### Your assignment
In the extract below about Hill of Tarvit, which architect did Frederick Bower Sharp engage to build his new house?

Frederick Bower Sharp purchased Wemyss Hall and its then 1223 acre estate in 1904. Sharp's family had made their fortune in Dundee's jute industry as mill owners (and had sold cloth for sandbags to both sides during the American Civil War), and Sharp had added venture capital and rail transport to his business interests (he was chairman of the London, Midland and Scottish Railway). His intention was to construct a new family home with ready access to Dundee and to his golfing interests at St Andrews' Royal and Ancient Golf Club. He also wanted somewhere to house his already extensive collection of paintings, tapestries, furniture and porcelain. Although the location of Wemyss Hall met his requirements, the accommodation did not, and so he engaged the architect Sir Robert Lorimer. Lorimer had recently transformed Kellie Castle, just 10 mi away. Over the next two years, the new mansion house (named Hill of Tarvit) replaced the main block of the earlier house, although the rear service wings were retained. The new house was fitted with all modern conveniences, including electricity, an internal phone system and central heating. Sharp added a 9-hole golf course in 1924 to the south of the house.

### Given records
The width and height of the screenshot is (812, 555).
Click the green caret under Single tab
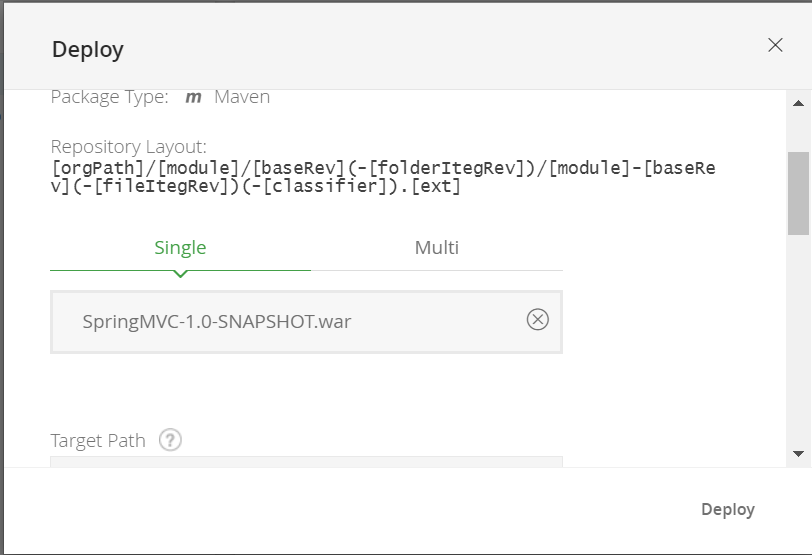180,273
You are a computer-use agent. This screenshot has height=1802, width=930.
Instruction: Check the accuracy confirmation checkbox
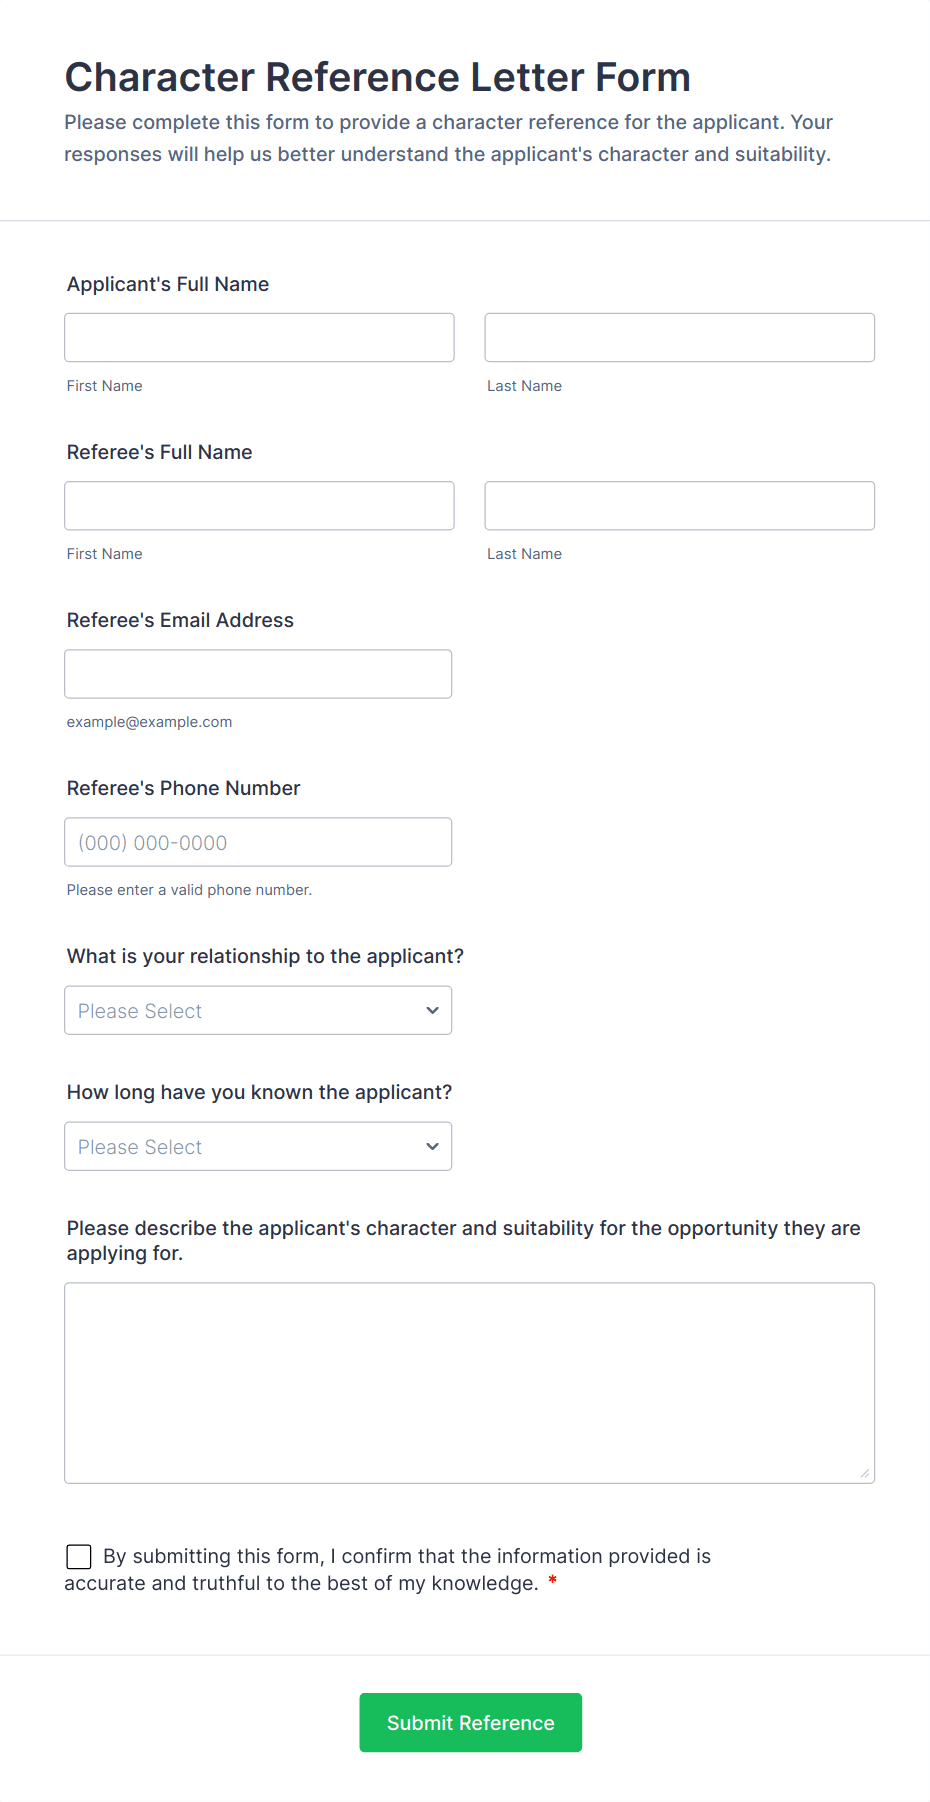pos(79,1556)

### Answer area
Sir Robert Lorimer